Local media sources have reported oversaturation throughout the Guayaquil hospital network as of Wednesday, April 1, amid a coronavirus disease (COVID-19) outbreak in Ecuador. Guayaquil is the most severely affected city in the country, and an estimated 500 to 1000 patients have been presenting themselves at the Los Ceibos hospital, as well as at other hospitals, for testing. Such high volumes have stressed the system.
While 2700 confirmed COVID-19 cases have been reported nationwide, municipal officials in Guayaquil state that 400 bodies have been recovered in recent days. While it is unconfirmed whether the deaths are linked to COVID-19, it highlights the lack of testing being conducted in the city.
A nightly curfew is in place, from 14:00 (local time) until 05:00 nationwide. Those that do not abide by the policy will face a USD 100 fine. Repeat offenders will face prison time.
All international arrivals to Ecuador by air were suspended and all foreign nationals have been barred from entering the country at any of its air, land, or sea border crossings since Sunday, March 15. All Ecuadorean nationals have been barred from returning to Ecuador since Monday, March 16, at 23:59. Vice President Sonnenholzner also announced a ban on public gatherings of more than 30 people, including religious processions during Holy Week. Other public areas such as gyms, cinemas, theaters, and other entertainment venues are subject to restrictions. The Yasuní National Park has also been closed to all tourists.

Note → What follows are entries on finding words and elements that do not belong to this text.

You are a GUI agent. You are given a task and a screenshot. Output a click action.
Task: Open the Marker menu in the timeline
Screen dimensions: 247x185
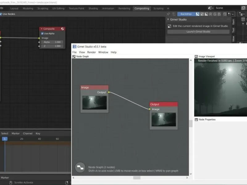15,134
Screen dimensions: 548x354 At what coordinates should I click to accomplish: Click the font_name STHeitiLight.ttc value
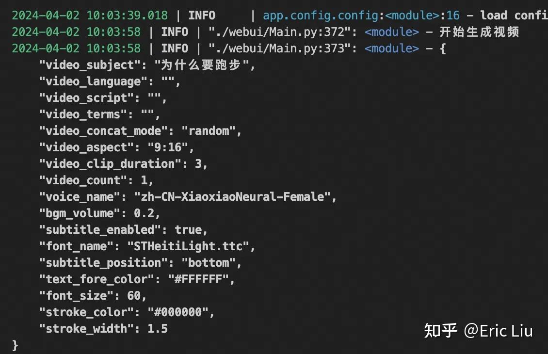[188, 246]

Grocery stores, pharmacies, and other essential businesses remain open. Restaurants are open as well, though only for take-out service.
Further spread of the virus is expected over the near term.
The first case of COVID-19 was reported on December 31 and the source of the outbreak has been linked to a wet market in Wuhan (Hubei province, China). Human-to-human and patient-to-medical staff transmission of the virus have been confirmed. Many of the associated fatalities have been due to pneumonia caused by the virus.
Cases of the virus have been confirmed in numerous countries and territories worldwide. Virus-screening and quarantining measures are being implemented at airports worldwide, as well as extensive travel restrictions. On March 11, the World Health Organization (WHO) declared the global outbreak a pandemic.
Pneumonia symptoms include dry cough, chest pain, fever, and labored breathing. Pneumonia can be contagious and can be transmitted from human to human. The influenza virus, or the flu, is a common cause of viral pneumonia.
Measures adopted by local authorities evolve quickly and are usually effective immediately. Depending on the evolution of the outbreak in other countries, authorities are likely to modify, at very short notice, the list of countries whose travelers are subject to border control measures or entry restrictions upon their arrival to the territory in question. It is advised to postpone nonessential travel due to the risk that travelers may be refused entry or be subject to quarantine upon their arrival or during their stay.
To reduce the risk of COVID-19 transmission, travelers are advised to abide by the following measures:
- Frequently clean hands by applying an alcohol-based hand rub or washing with soap and water.
- When coughing and sneezing, cover mouth and nose with a flexed elbow or tissue; if used, throw the tissue away immediately and wash hands.
- If experiencing a fever, cough, and difficulty breathing, seek medical care urgently and share your previous travel history with your health care provider.